Class CloudUtils


  • public class CloudUtils
    extends Object
    Class providing static utilities for cloud related operations. Some of the utilities are dependent on the cloud provider, but currently only AWS is supported and set as default provider. The method setProvider() is to be used for setting terget provider once more providers become supported.
    • Method Detail

      • setProvider

        public static void setProvider​(CloudUtils.CloudProvider provider)
        Static prover initialization method.
        Parameters:
        provider - target provider
      • GBtoBytes

        public static long GBtoBytes​(double gb)
      • validateInstanceName

        public static boolean validateInstanceName​(String instanceName)
      • calculateClusterPrice

        public static double calculateClusterPrice​(EnumerationUtils.ConfigurationPoint config,
                                                   double time,
                                                   CloudUtils.CloudProvider provider)
        This method calculates the cluster price based on the estimated execution time and the cluster configuration. The calculation considers extra storage price for Spark cluster because of the HDFS dependency, but the costs for the root storage is not accounted for here.
        Parameters:
        config - the cluster configuration for the calculation
        time - estimated execution time in seconds
        provider - cloud provider for the instances of the cluster
        Returns:
        price for the given time
      • loadRegionalPrices

        public static double[] loadRegionalPrices​(String feeTablePath,
                                                  String region)
                                           throws IOException
        Performs read of csv file filled with relevant AWS fees/prices per region. Each record in the csv should carry the following information (including header):
        • Region - AWS region abbreviation
        • Fee Ratio - Ratio of EMR fee per instance to EC2 price per instance per hour
        • EBS Price- Price for EBS per month per GB
        Parameters:
        feeTablePath - csv file path
        region - AWS region abbreviation
        Returns:
        static array of doubles with 2 elements: [EMR fee ratio, EBS price]
        Throws:
        IOException - in case of invalid file format
      • loadInstanceInfoTable

        public static HashMap<String,​CloudInstance> loadInstanceInfoTable​(String instanceTablePath,
                                                                                double emrFeeRatio,
                                                                                double ebsStoragePrice)
                                                                         throws IOException
        Performs read of csv file filled with VM instance characteristics.

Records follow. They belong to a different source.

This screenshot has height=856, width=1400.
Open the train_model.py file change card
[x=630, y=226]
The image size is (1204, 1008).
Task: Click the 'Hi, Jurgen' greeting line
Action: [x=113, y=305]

Each record in the csv should carry the following information (including header):
        • API_Name - naming for VM instance used by the provider
        • Price - price for instance per hour
        • Memory - floating number for the instance memory in GBs
        • vCPUs - number of physical threads
        • Cores - number of physical cores (not relevant at the moment)
        • gFlops - FLOPS capability of the CPU in GFLOPS (Giga)
        • memoryBandwidth - memory bandwidth in MB/s
        • NVMe - flag if NVMe storage volume(s) are attached
        • storageVolumes - number of NVMe or EBS (to additionally configured) volumes
        • sizeVolumes - size of each NVMe or EBS (to additionally configured) volume
        • diskReadBandwidth - disk read bandwidth in MB/s
        • diskReadBandwidth - disk write bandwidth in MB/s
        • networkBandwidth - network bandwidth in MB/s
        Parameters:
        instanceTablePath - csv file path
        emrFeeRatio - EMR fee as fraction of the instance price (depends on the region)
        ebsStoragePrice - EBS price per GB per month (depends on the region)
        Returns:
        map with filtered instances
        Throws:
        IOException - in case problem at reading the csv file
      • generateEC2ConfigJson

        public static void generateEC2ConfigJson​(CloudInstance instance,
                                                 String filePath)
        Generates json file storing the instance type and relevant characteristics for single node executions. The resulting file is to be used only for parsing the attributes and is not suitable for direct options input to AWS CLI.
        Parameters:
        instance - EC2 instance object (always set one)
        filePath - path for the json file
      • generateEMRInstanceGroupsJson

        public static void generateEMRInstanceGroupsJson​(EnumerationUtils.ConfigurationPoint clusterConfig,
                                                         String filePath)
        Generates json file with instance groups argument for launching AWS EMR cluster
        Parameters:
        clusterConfig - object representing EMR cluster configurations
        filePath - path for the output json file
      • generateEMRConfigurationsJson

        public static void generateEMRConfigurationsJson​(EnumerationUtils.ConfigurationPoint clusterConfig,
                                                         String filePath)
        Generate json file with configurations attribute for launching AWS EMR cluster with Spark
        Parameters:
        clusterConfig - object representing EMR cluster configurations
        filePath - path for the output json file
      • getEffectiveExecutorResources

        public static int[] getEffectiveExecutorResources​(long memory,
                                                          int cores,
                                                          int numExecutors)
        Calculates the effective resource values for SPark cluster managed by YARN. It considers the resource limits for scheduling containers by YARN and the need to fit an Application Master (AM) container in addition to the executor ones.
        Parameters:
        memory - total node memory inn bytes
        cores - total node available virtual cores
        numExecutors - number of available worker nodes
        Returns:
        arrays of length 5 - [executor mem. in MB, executor cores, num. executors, AM mem. in MB, AM cores]
      • calculateAmMemoryMB

        public static int calculateAmMemoryMB​(int totalExecutorCores)
      • calculateAmCores

        public static int calculateAmCores​(int totalExecutorCores)
      • calculateEffectiveDriverMemoryBudget

        public static long calculateEffectiveDriverMemoryBudget​(long driverMemory,
                                                                int totalExecutorCores)